NNsight Utils#

You can use nnterp utility functions with regular nnsight models, as long as they use llama or gemma naming conventions.

Setup#

from nnsight import LanguageModel
from nnterp.nnsight_utils import (
    get_layer_output, get_attention_output, get_mlp_output,
    get_token_activations, collect_token_activations_batched,
    project_on_vocab, skip_layers
)

# Load model with proper renaming
model = LanguageModel(
    "gpt2",
    rename=dict(transformer="model", h="layers", ln_f="ln_final", attn="self_attn")
)

Layer Access#

with model.trace("hello"):
    # Get layer outputs
    layer_5_out = get_layer_output(model, 5)
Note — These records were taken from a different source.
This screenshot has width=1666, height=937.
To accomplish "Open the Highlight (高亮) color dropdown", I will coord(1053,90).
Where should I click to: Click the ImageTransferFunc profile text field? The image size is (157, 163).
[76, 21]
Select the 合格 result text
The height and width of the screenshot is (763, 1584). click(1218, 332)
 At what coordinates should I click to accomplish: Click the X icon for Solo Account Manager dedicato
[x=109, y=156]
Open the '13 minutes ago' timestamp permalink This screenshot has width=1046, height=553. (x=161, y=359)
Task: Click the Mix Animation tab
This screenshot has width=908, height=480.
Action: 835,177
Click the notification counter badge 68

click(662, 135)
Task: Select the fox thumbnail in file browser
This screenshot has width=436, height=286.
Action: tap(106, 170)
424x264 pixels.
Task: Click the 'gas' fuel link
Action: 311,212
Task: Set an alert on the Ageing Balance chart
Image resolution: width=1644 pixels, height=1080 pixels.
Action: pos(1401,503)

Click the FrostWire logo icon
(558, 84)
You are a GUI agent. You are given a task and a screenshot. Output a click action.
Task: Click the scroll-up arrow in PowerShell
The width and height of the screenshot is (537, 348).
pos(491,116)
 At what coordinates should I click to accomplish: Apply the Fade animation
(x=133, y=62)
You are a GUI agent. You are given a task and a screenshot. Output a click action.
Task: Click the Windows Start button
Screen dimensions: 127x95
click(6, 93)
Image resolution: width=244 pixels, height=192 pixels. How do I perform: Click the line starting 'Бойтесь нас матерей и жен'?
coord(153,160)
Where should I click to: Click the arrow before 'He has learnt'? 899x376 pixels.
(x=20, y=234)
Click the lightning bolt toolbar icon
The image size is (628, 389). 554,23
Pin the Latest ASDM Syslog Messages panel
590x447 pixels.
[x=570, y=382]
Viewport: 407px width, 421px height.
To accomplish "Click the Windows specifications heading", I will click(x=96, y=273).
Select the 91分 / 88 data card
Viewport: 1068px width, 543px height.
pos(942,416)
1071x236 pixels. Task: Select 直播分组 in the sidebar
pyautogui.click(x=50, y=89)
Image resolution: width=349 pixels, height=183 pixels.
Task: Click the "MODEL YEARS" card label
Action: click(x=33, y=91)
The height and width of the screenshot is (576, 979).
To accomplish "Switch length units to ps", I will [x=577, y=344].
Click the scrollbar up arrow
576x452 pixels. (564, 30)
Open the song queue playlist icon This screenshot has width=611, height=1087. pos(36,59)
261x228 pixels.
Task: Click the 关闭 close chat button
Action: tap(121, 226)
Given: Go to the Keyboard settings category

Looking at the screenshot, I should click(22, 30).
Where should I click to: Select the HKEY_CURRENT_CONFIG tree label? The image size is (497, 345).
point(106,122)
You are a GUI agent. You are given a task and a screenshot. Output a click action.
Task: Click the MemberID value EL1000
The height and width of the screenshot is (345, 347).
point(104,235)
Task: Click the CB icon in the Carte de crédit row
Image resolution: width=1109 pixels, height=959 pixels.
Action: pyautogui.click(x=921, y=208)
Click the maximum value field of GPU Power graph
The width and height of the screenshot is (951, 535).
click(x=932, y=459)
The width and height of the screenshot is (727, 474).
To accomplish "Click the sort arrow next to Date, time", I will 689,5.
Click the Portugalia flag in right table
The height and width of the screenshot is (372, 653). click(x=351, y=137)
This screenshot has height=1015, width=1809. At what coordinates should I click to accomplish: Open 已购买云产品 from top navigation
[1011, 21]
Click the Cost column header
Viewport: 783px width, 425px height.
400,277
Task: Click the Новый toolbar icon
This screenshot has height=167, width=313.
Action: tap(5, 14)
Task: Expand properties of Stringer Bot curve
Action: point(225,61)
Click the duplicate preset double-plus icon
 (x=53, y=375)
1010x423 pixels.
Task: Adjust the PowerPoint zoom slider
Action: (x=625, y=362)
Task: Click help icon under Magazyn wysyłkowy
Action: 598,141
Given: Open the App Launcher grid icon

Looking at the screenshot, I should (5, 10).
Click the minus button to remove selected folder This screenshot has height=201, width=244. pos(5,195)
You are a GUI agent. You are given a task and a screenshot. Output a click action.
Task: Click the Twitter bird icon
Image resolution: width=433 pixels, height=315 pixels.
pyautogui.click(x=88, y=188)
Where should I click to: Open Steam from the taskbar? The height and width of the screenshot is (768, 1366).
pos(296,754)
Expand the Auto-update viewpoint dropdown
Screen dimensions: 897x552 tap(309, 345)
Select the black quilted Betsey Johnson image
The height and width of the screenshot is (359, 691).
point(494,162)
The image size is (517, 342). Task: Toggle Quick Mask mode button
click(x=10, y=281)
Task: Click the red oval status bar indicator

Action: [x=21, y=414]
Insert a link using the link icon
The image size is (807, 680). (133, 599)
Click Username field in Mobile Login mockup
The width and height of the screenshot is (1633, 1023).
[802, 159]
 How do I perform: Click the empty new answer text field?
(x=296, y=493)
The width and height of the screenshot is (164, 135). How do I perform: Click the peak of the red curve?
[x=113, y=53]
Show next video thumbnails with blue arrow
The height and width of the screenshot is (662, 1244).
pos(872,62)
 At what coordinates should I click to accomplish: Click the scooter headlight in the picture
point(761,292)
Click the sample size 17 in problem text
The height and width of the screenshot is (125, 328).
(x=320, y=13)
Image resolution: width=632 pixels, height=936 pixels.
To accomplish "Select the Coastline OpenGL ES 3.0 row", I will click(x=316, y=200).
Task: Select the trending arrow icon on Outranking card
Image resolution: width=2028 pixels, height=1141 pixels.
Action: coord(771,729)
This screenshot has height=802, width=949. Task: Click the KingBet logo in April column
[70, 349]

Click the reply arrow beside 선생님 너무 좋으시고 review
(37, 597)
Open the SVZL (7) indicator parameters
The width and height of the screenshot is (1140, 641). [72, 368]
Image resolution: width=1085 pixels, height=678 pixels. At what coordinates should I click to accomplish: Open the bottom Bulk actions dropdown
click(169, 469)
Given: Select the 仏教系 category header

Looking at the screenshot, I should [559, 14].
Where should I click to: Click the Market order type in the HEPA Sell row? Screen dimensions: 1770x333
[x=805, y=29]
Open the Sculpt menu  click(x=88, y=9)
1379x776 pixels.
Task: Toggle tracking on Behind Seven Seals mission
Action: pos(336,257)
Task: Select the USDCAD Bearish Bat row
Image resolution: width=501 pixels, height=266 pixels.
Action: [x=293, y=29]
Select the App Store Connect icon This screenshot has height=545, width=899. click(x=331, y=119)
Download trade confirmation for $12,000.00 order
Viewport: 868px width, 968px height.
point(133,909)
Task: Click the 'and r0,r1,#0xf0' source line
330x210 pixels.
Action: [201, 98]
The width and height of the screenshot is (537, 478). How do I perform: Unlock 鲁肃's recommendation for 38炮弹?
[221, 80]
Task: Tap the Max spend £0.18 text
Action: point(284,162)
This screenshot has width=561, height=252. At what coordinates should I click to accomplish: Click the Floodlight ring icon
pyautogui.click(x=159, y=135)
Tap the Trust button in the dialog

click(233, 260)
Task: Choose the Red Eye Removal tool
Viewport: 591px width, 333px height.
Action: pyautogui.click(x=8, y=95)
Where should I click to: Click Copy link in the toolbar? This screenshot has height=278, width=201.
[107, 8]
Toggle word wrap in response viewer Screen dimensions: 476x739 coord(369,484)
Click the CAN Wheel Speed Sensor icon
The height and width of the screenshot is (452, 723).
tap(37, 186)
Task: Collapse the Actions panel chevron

    # Get attention and MLP outputs
    attn_out = get_attention_output(model, 3)
    mlp_out = get_mlp_output(model, 3)

Projection and Utilities#

with model.trace("The capital of France is"):
    hidden = get_layer_output(model, 5)
    logits = project_on_vocab(model, hidden)

Skip Layers#

with model.trace("Hello world"):
    # Skip layers 2-5
    skip_layers(model, 2, 5)

Activation Collection#

# Single batch
prompts = ["The capital of France is", "The weather today is"]
with model.trace(prompts) as tracer:
    activations = get_token_activations(model, prompts, idx=-1, tracer=tracer)
    # Shape: (num_layers, batch_size, hidden_size)

# Large datasets
large_prompts = ["Sample text " + str(i) for i in range(100)]
batch_activations = collect_token_activations_batched(
    model,
    large_prompts,
    batch_size=16,
    layers=[3, 9, 11],  # Only specific layers
    idx=-1  # Last token
)

Requirements#

These functions work with NNsight models that have been renamed to use llama/gemma conventions:

  • model.layers (not transformer.h)

  • layers[i].self_attn (not layers[i].attn)

  • model.ln_final (not ln_f)

For other architectures, use StandardizedTransformer which handles renaming automatically.